Three firms accounted for 99 per cent of the total turnover at the Uganda Securities Exchange in May, a report by brokerage firm Crested Capital shows.
Power distributor Umeme, banking industry leader Stanbic, and tobacco maker British American Tobacco Uganda drove the May activity. The report shows that the market value traded in May grew by six per cent with all the eight locally-listed counters registering activity. Uganda’s bourse has 16 listed firms with eight of them cross lists from Kenya.
At least Shs 19bn was traded with 241.94 million shares exchanging hands. This was an improvement from April’s 35.02 million shares.
“Generally, supply on the market continues to outpace demand on most counters,” said the report. It noted that Stanbic bank had more bids than supply, which saw its share price edge up 4.17 per cent to Shs 25.

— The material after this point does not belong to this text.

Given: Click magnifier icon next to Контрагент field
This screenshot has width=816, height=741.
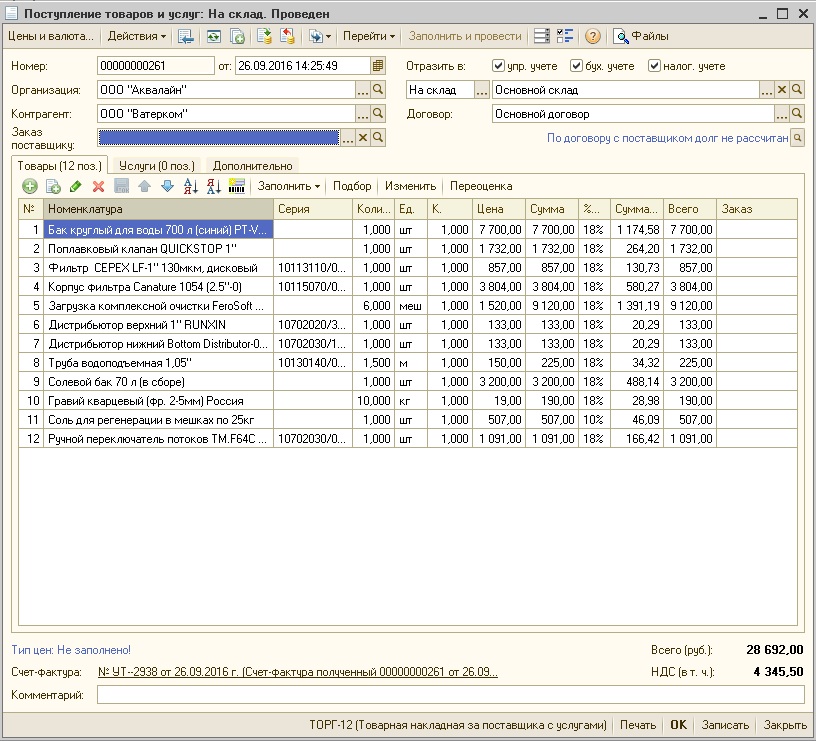Looking at the screenshot, I should click(378, 115).
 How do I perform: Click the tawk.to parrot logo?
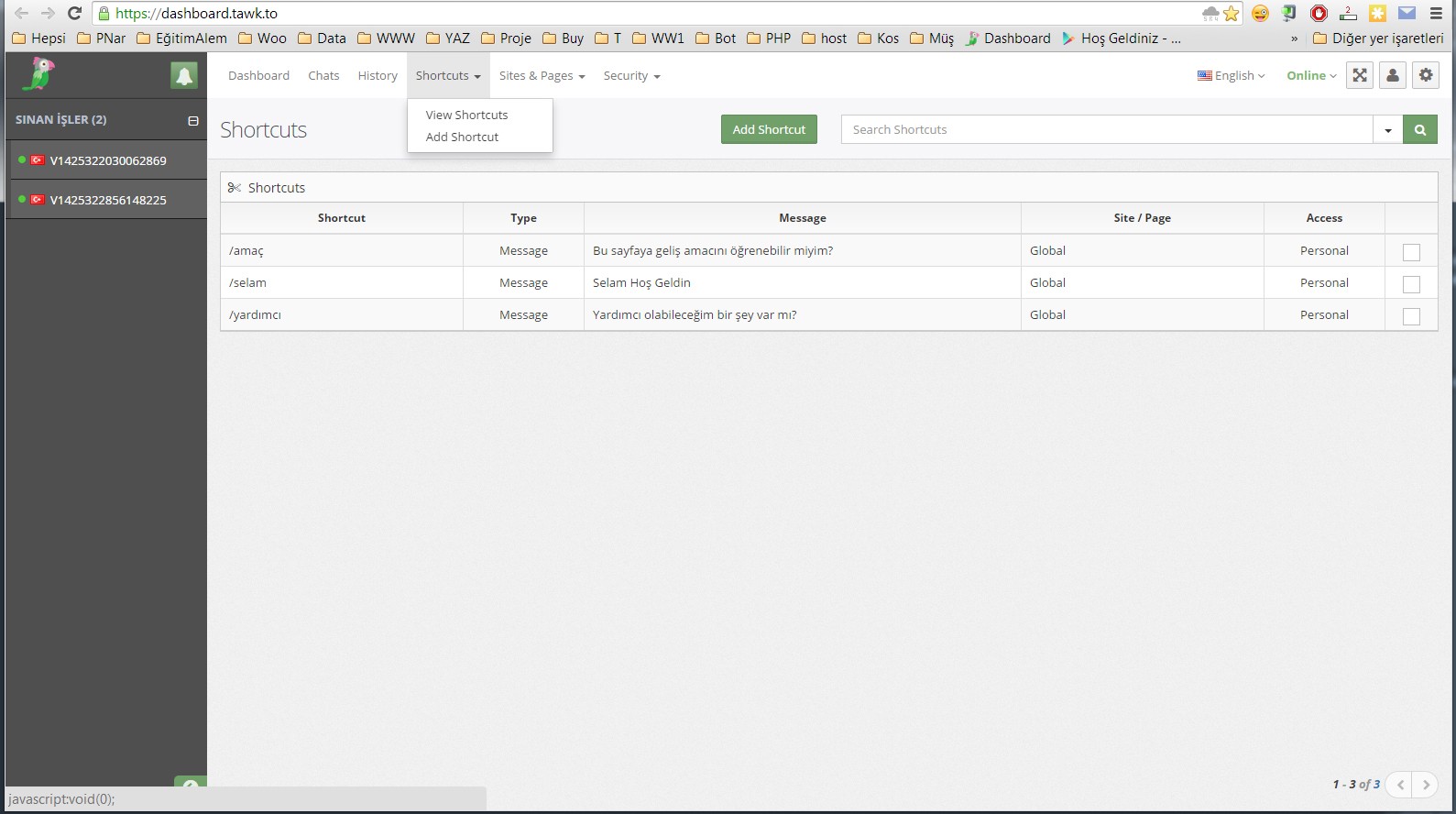(x=39, y=75)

Stanbic’s share price had fallen to Shs 21 around April after the bank announced it was cutting by half dividends for 2015 despite posting the most impressive profits in the industry. The bank said it was reserving more money to meet the central bank’s additional capital requirements as one of domestic systematically-important banks.
Patrick Mweheire, Stanbic boss, told shareholders at the annual AGM in May that he was “more concerned about the business direction, and not the share price.”

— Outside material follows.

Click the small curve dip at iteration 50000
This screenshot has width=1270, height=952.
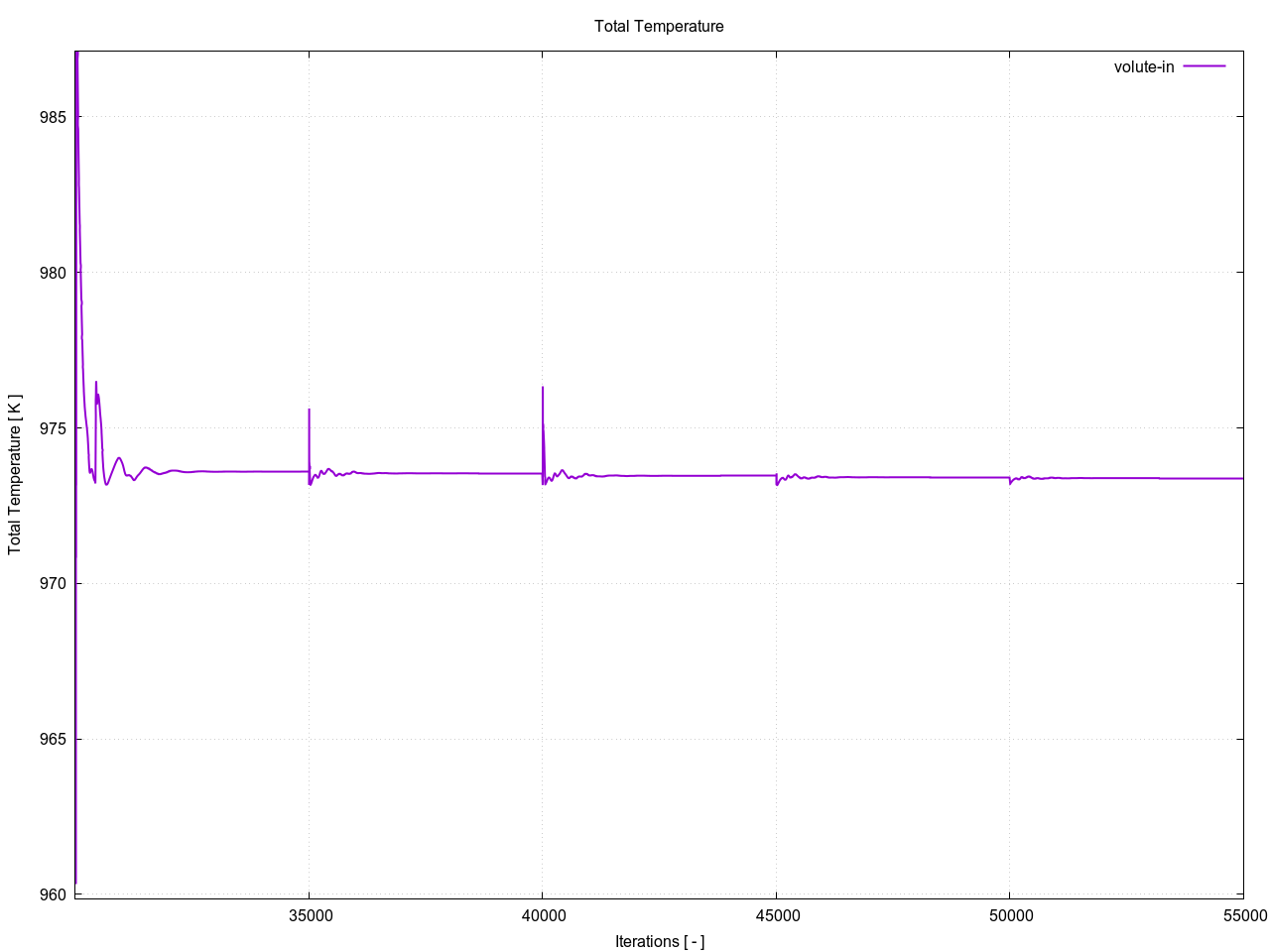pos(1010,483)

Umeme accounted for 59.9 per cent (Shs 11.3bn) of the month’s turnover. Stanbic generated Shs 4.95bn in turnover whereas BATU recorded Shs 2.65bn in value traded.

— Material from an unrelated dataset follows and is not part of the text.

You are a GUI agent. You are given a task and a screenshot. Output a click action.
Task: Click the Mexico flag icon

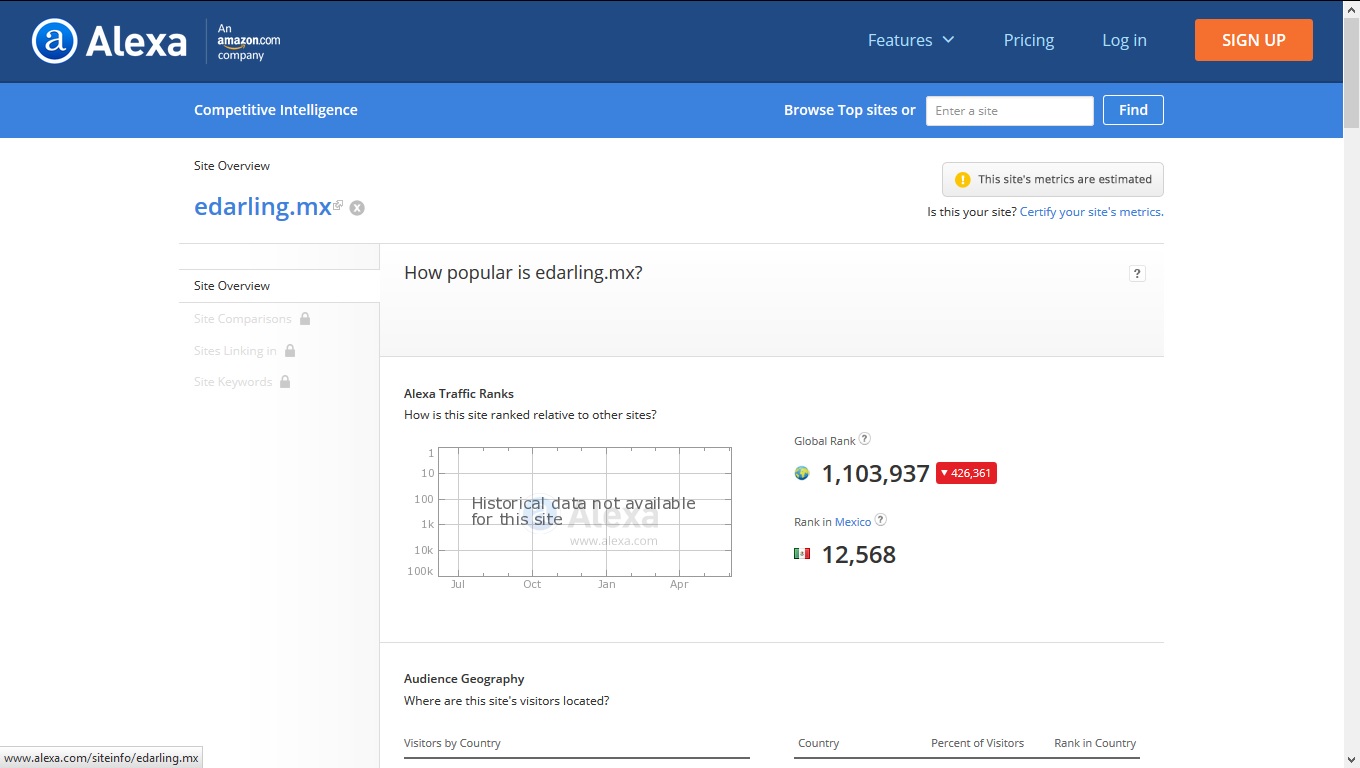click(x=802, y=554)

Umeme’s share is still the most popular, with the firm opening up more sub-stations and getting more consumers on board. The prepaid metering system has also reduced the amount of money the company lost to defaulters.
Sam Zzimbe, Umeme’s deputy managing director, told The Observer recently that there was excess demand for power, especially from the industries.
“We are investing in the distribution network, preparing for additional power [from Karuma and Isimba].”
BATU continues to be popular with investors, especially institutions, because of its 100 per cent dividend payout policy. For the last two years, it has paid out all its profits to shareholders.
The firm ceded its leaf buying business in 2014, which, in a way, cut down on operational risks and costs. Its share price is at Shs 30,000. Dfcu bank, Bank of Baroda, and National Insurance Corporation witnessed more offers for sale but demand was lukewarm.